South Tyrol is feeling Italy's economic woes and many MPs in the regional parliament are in favour of unification with Austria or creating a new independent country.
A survey carried out by the Linz-based market research institute Spectra, and commissioned by South Tyrol’s Heimatbund, showed that 89 percent of Austrians are also in favour of South Tyrol becoming part of Austria.
Out of 1,000 people questioned, 83 percent said they would be in favour of South Tyrolians having dual Austrian and Italian citizenship.
Heimatbund is an association of former South Tyrolian activists who are in favour of forming a new country together with the Austrian state of Tyrol.
West Austrians, who live closer to South Tyrol, were less in favour of a new independent country than East Austrians.

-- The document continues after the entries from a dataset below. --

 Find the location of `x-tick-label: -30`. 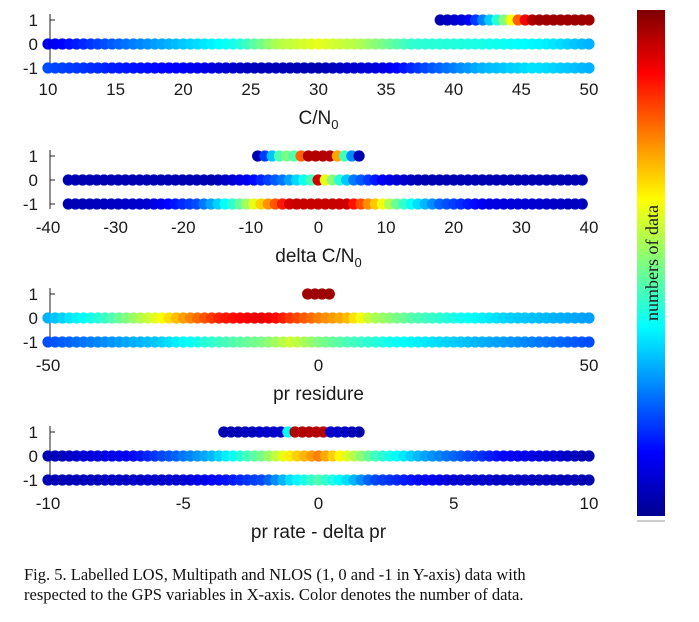

x-tick-label: -30 is located at coordinates (116, 228).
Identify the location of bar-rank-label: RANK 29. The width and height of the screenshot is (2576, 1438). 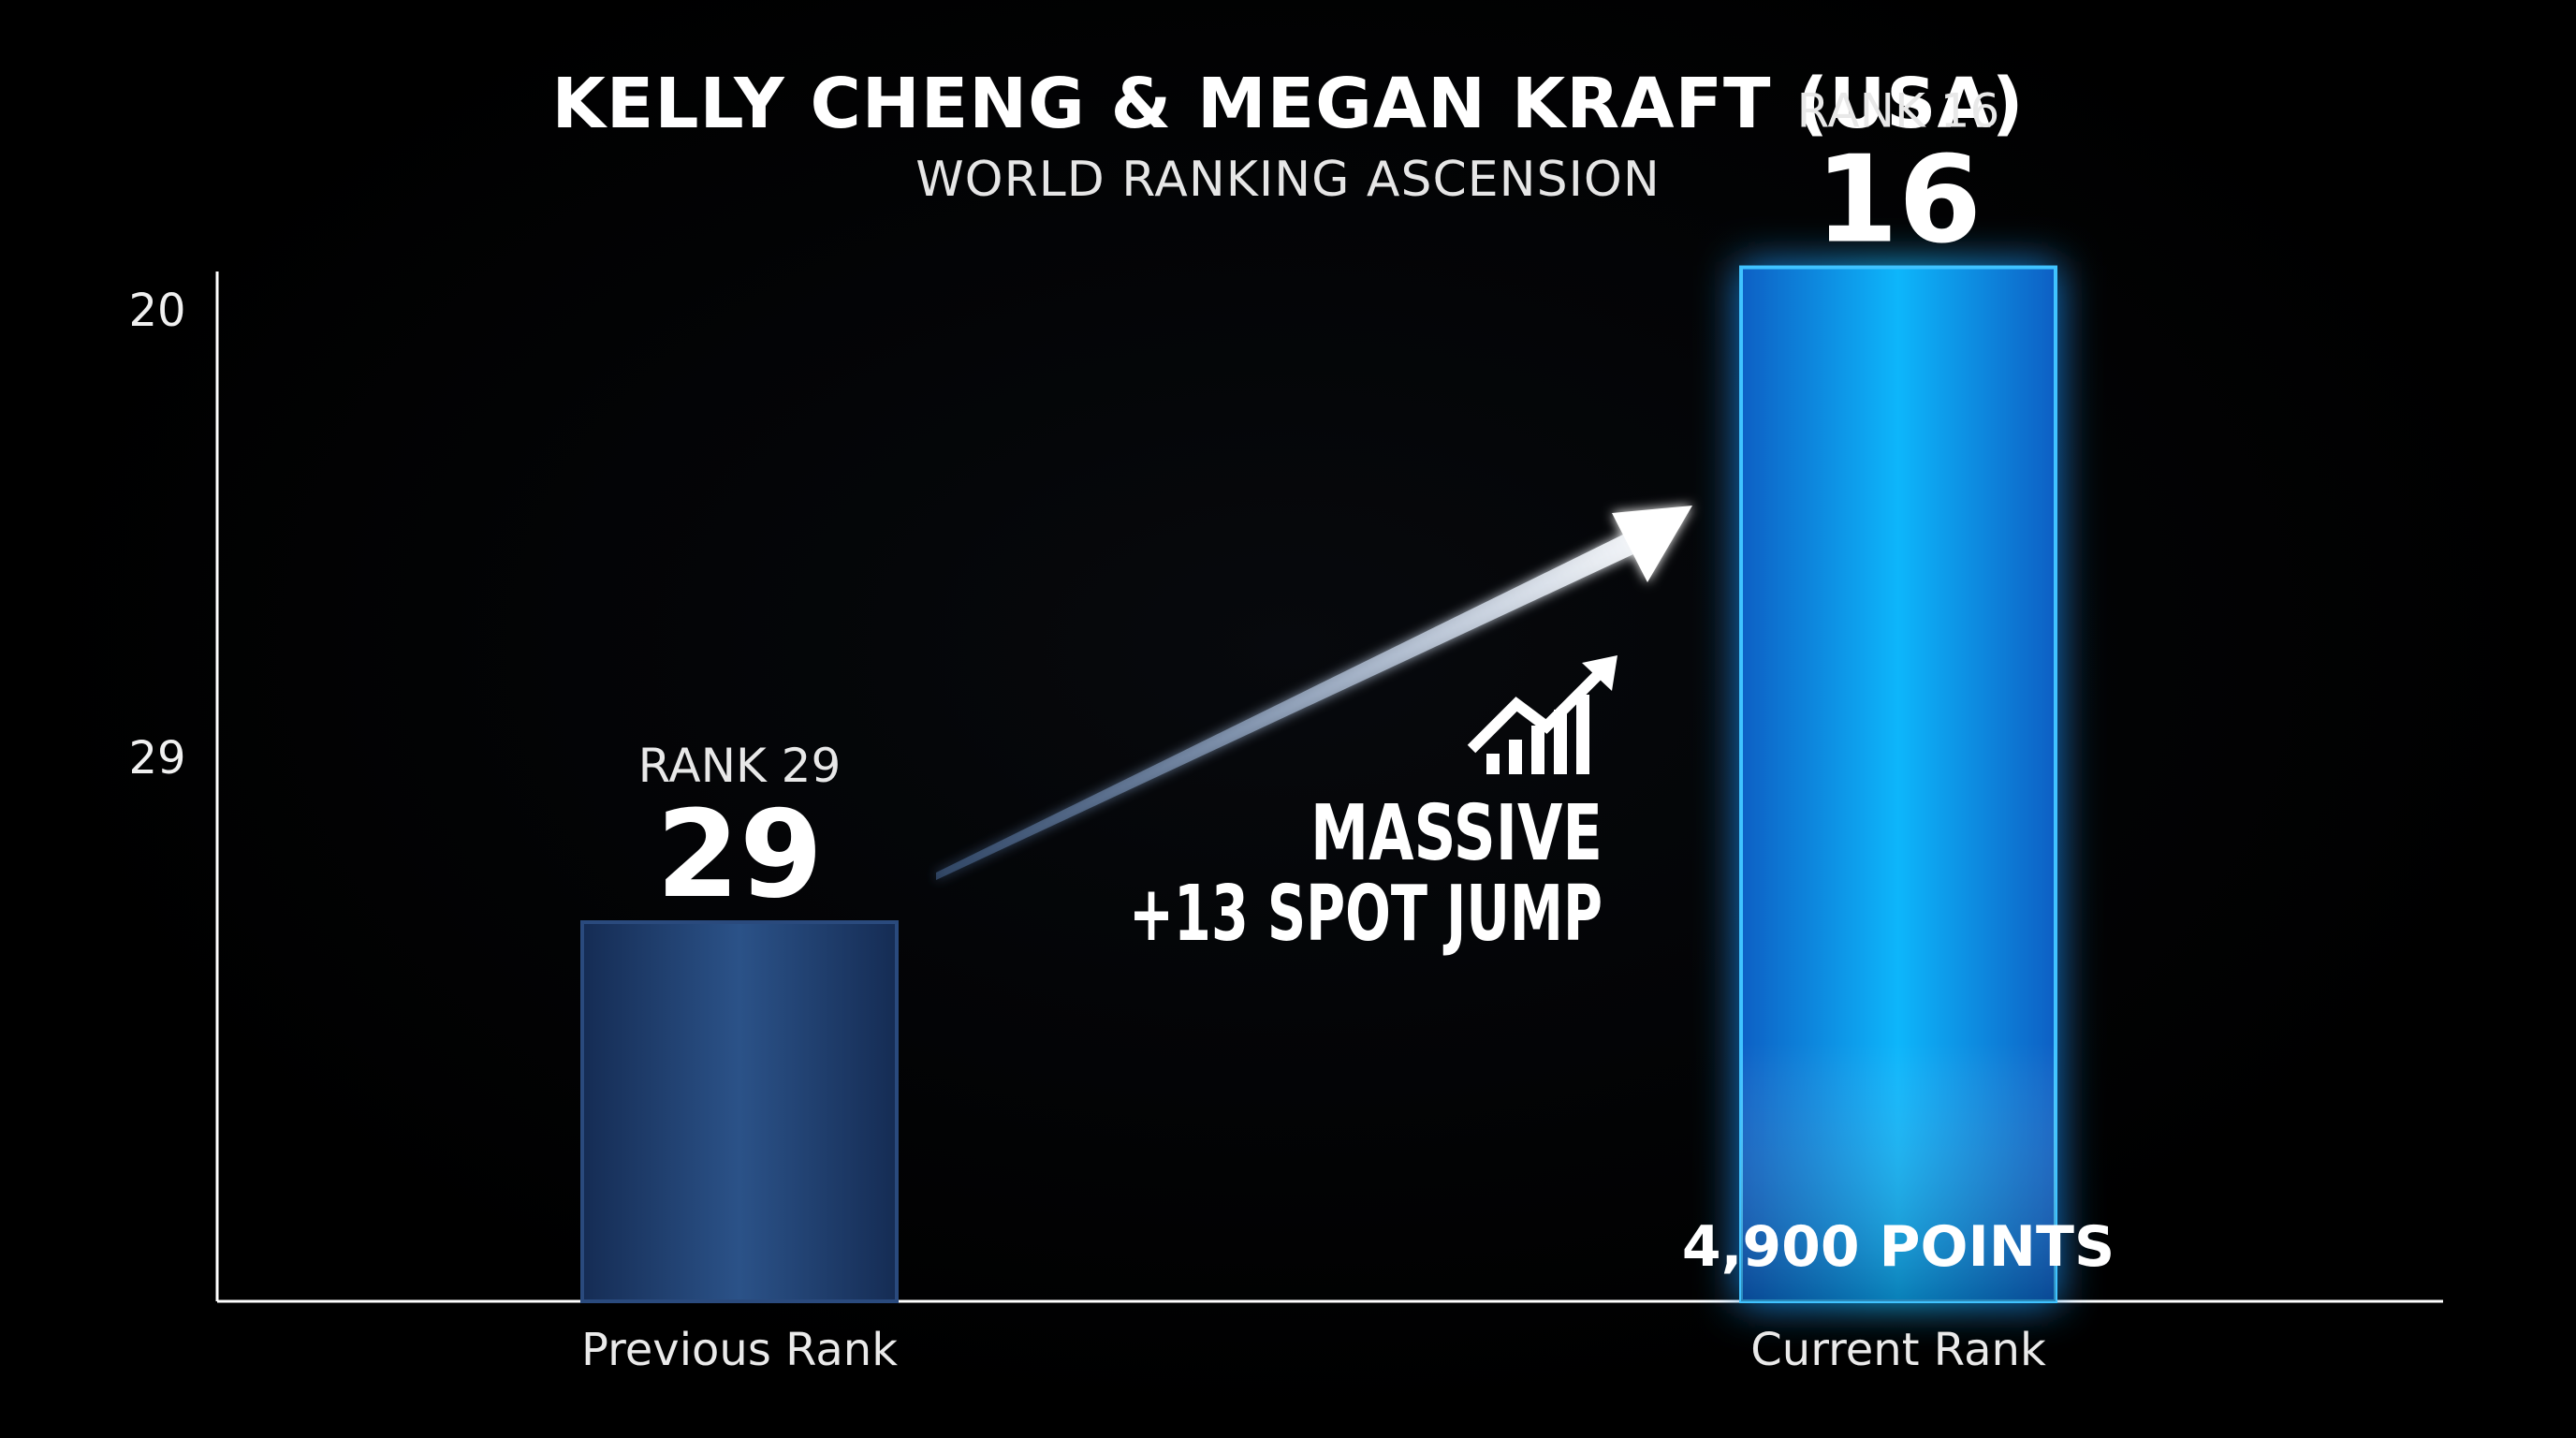
(740, 766).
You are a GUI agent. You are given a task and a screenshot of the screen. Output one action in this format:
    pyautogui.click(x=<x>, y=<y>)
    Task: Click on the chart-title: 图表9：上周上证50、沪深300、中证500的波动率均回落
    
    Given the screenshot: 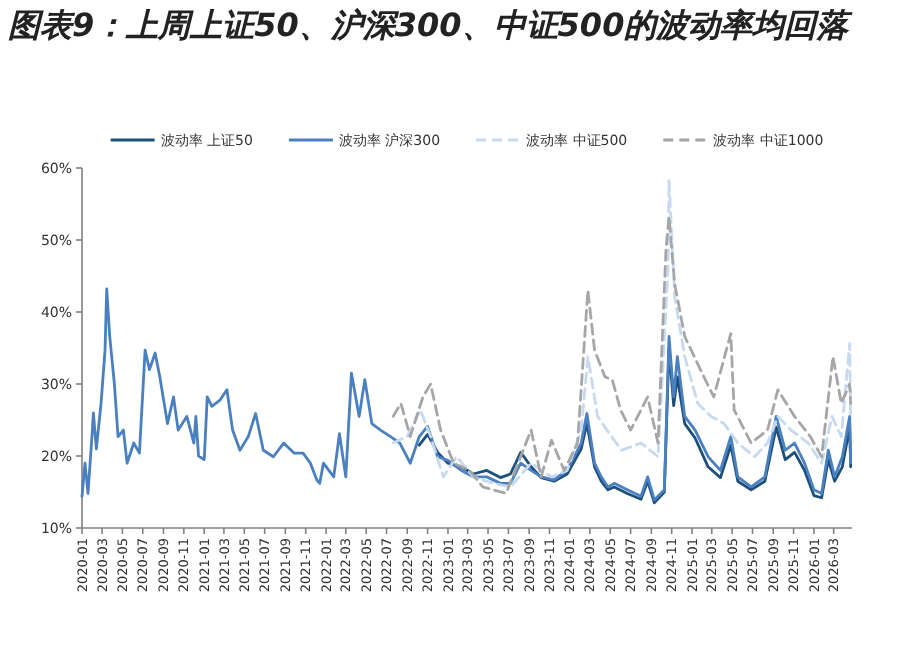 What is the action you would take?
    pyautogui.click(x=432, y=26)
    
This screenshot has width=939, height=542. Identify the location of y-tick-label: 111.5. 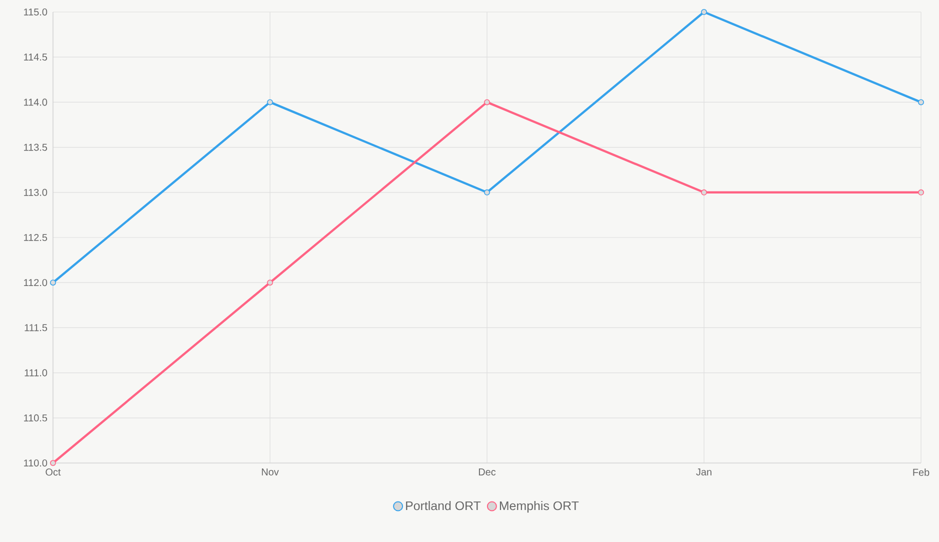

Germanic in culture and language for centuries, South Tyrol was ceded after World War I by the Austro-Hungarian Empire to Italy, Rome's reward for entering the conflict on the winning side.
Italy's fascist leader Mussolini then sought to Italianise the area, moving in large numbers of Italians, banning the German language in schools and the civil service and forcing people to change their names.
By the early 1960s German-speakers' unhappiness erupted in a bombing campaign – directed against electricity masts – and it took UN intervention to settle the dispute.
The resulting 1972 agreement gave the area wide-ranging autonomy which survives to this day, giving the region powers to write its own laws in many areas. Some 90 percent of taxes paid are meant to be returned by Rome.
However since the global financial crisis South Tyrol no longer receives all the tax money that it should, and taxes levied by Rome have risen.
Higher fuel taxes mean that filling up your car costs some €20 more in South Tyrol than in Austria.